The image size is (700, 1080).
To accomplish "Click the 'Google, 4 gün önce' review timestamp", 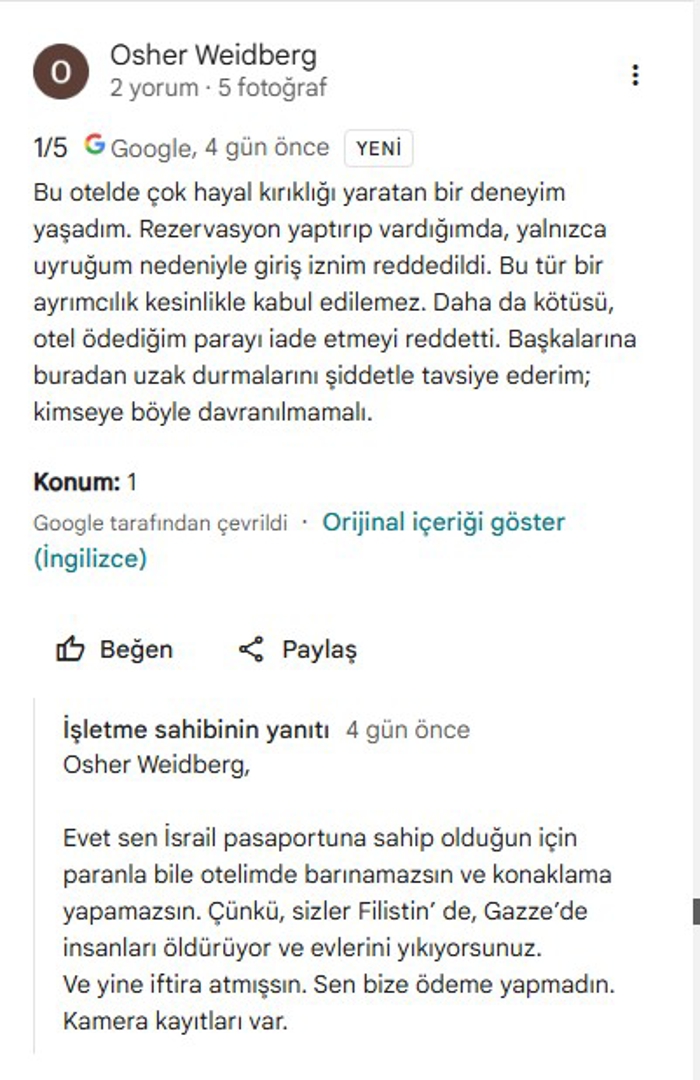I will pyautogui.click(x=219, y=148).
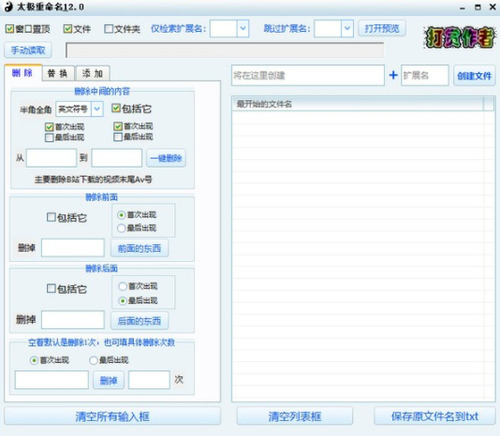Switch to the 替换 tab
This screenshot has height=436, width=500.
click(x=58, y=73)
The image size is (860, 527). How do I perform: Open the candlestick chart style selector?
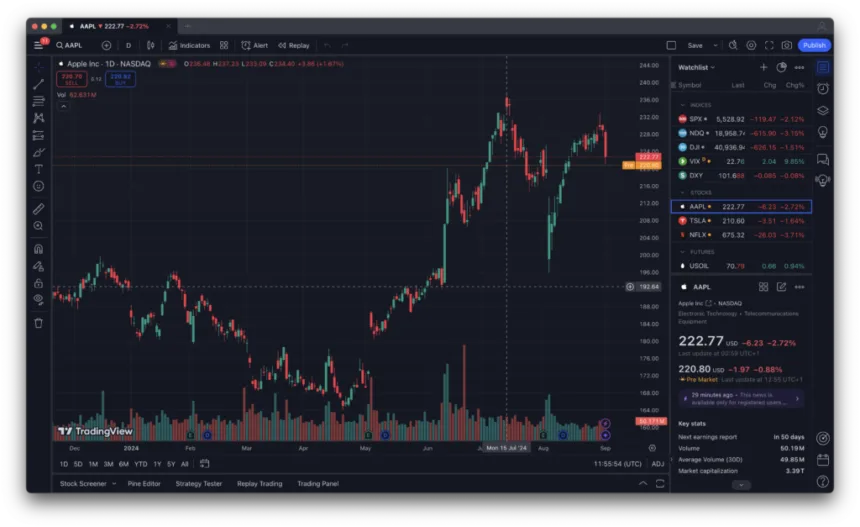point(150,45)

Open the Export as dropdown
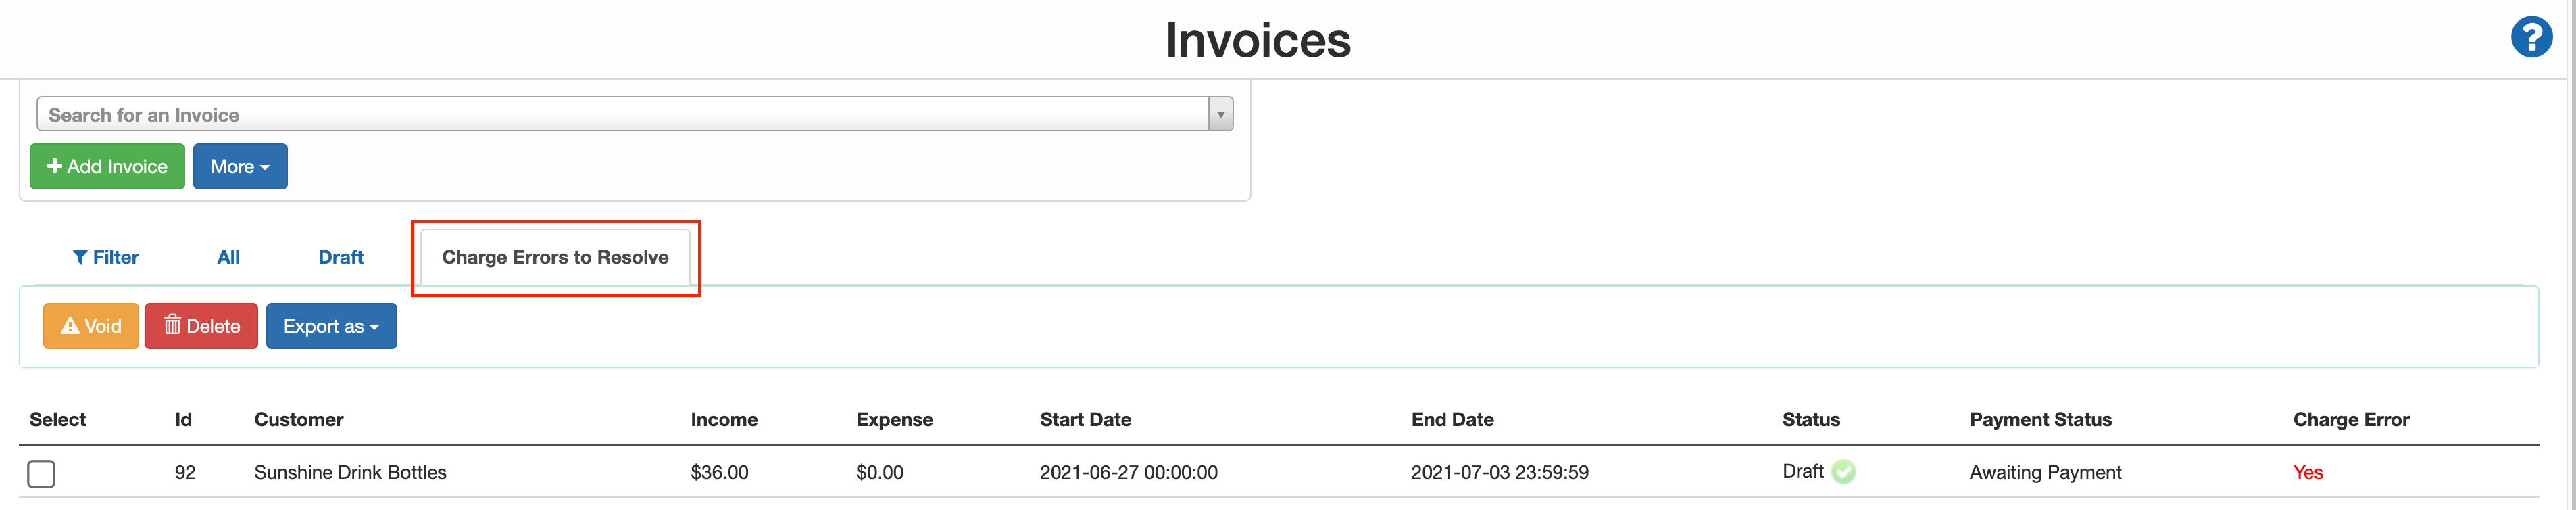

****************

Copy nothing but the lines from the one containing "The image size is (860, 527)." through the last line of the listing above, transcribed exactly and with no pictures.

• **ANSWER BELOW**
The image size is (860, 527). How do I perform: Open the candlestick chart style selector?
point(150,45)

Open the Export as dropdown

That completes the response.